先进行一遍DP,求出f[i][j]表示第i层取j本书的最大价值和,这个DP利用前缀和可以优化成 O(N3) 。 然后再进行一遍DP,求出g[i][j]表示前i层取j本书的最大价值和,这个DP也是 O(N3) 的。
#include<iostream>
#include<cstdio>
#include<cstring>
#include<cmath>
#include<algorithm>
#include<vector>
using namespace std;
inline int read()
{
int x=0,f=1; char ch=getchar();
while (ch<'0' || ch>'9') {if (ch=='-') f=-1; ch=getchar();}
while (ch>='0' && ch<='9') {x=x*10+ch-'0'; ch=getchar();}
return x*f;
}
#define size(i) s[i].size()-1
vector<int>s[110],sum[110];
int f[110][10010],g[110][10010],N,M;
int main()
{
for (int i=1; i<=100; i++) s[i].push_back(0),sum[i].push_back(0);
N=read(),M=read();
for (int x,i=1,len,j; i<=N; i++)
for (len=read(),j=1; j<=len; j++)
x=read(),s[i].push_back(x),sum[i].push_back(sum[i][j-1]+s[i][j]);
for (int i=1; i<=N; i++)
for (int j=1; j<=size(i); j++)
for (int k=1; k+size(i)-j-1<=size(i); k++)

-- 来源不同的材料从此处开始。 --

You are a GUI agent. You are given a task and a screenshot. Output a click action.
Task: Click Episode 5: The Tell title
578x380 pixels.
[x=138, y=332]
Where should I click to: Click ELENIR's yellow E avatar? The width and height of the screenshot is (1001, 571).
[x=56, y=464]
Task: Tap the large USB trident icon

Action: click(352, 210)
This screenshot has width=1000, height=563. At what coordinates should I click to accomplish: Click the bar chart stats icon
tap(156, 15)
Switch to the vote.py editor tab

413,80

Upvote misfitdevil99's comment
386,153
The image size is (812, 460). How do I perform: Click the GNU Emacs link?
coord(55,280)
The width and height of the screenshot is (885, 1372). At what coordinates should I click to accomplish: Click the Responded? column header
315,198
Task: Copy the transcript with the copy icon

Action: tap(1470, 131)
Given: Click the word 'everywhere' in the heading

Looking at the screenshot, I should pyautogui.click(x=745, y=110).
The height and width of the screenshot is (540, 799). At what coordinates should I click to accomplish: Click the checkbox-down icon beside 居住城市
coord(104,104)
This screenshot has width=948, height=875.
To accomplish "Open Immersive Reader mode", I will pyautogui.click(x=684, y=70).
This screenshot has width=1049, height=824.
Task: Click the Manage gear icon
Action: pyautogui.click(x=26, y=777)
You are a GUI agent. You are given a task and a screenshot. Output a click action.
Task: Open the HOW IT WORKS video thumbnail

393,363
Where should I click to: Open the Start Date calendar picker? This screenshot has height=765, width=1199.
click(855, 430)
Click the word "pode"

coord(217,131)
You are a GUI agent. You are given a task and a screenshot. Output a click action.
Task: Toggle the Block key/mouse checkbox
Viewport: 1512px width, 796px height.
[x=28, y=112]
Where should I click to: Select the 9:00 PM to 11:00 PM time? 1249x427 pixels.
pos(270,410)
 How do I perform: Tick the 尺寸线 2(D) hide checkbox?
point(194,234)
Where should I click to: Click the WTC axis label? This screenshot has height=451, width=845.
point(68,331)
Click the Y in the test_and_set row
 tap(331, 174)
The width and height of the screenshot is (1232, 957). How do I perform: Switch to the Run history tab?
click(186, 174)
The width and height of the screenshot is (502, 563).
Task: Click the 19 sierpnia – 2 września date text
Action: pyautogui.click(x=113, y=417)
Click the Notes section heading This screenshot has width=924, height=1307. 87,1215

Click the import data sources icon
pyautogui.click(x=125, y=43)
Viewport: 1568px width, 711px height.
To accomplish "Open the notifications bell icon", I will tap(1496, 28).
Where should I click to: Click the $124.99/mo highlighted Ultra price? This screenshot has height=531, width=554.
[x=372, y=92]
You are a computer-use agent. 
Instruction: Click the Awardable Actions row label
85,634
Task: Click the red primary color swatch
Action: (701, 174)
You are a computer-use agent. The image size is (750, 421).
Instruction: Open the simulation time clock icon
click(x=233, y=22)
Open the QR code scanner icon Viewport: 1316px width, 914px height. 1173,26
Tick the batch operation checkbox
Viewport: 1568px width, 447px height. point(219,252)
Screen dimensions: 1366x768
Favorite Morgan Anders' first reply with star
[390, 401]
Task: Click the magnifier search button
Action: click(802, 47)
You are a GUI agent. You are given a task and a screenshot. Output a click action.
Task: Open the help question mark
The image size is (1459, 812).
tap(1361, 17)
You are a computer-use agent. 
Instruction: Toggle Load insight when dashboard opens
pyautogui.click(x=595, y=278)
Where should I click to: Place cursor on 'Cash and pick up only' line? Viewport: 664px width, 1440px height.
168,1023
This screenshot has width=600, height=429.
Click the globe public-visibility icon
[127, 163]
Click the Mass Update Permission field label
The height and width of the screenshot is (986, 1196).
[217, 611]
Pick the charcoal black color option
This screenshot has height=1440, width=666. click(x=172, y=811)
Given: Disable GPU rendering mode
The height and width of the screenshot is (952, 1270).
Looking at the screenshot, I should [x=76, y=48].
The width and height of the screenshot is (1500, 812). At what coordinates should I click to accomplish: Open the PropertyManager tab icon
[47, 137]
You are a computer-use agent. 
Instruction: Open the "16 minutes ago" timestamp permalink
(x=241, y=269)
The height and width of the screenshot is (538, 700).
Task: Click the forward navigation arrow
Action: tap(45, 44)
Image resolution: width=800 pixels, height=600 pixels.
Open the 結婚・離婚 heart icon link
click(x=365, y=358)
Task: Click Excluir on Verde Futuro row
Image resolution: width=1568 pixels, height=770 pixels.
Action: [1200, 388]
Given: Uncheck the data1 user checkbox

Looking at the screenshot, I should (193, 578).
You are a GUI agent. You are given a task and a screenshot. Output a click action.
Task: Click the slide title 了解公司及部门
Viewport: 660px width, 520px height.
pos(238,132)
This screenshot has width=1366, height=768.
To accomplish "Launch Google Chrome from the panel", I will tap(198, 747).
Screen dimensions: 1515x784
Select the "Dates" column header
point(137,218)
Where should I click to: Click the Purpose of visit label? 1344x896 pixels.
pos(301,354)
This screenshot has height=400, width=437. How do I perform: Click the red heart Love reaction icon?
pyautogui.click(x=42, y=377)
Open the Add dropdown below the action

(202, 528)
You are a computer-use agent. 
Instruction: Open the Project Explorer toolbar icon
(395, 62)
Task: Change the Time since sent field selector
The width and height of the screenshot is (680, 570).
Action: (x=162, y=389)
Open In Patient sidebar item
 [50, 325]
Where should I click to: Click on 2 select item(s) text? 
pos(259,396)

f[i][j]=max(f[i][j],sum[i][size(i)]-(sum[i][k+size(i)-j-1]-sum[i][k-1]));
// for (int i=1; i<=N; i++,puts(""))
// for (int j=1; j<=size(i); j++)
// printf("%d ",f[i][j]);
for (int i=1,j,len=0; i<=N; i++)
for (len+=size(i),j=1; j<=len; j++)
for (int k=0; k<=size(i); k++)
if (j>=k && len-(size(i))>=j-k)
g[i][j]=max(g[i][j],g[i-1][j-k]+f[i][k]);
// for (int i=1; i<=N; i++,puts(""))
// for (int j=1; j<=size(i); j++)
// printf("%d ",g[i][j]);
printf("%d\n",g[N][M]);
return 0;
}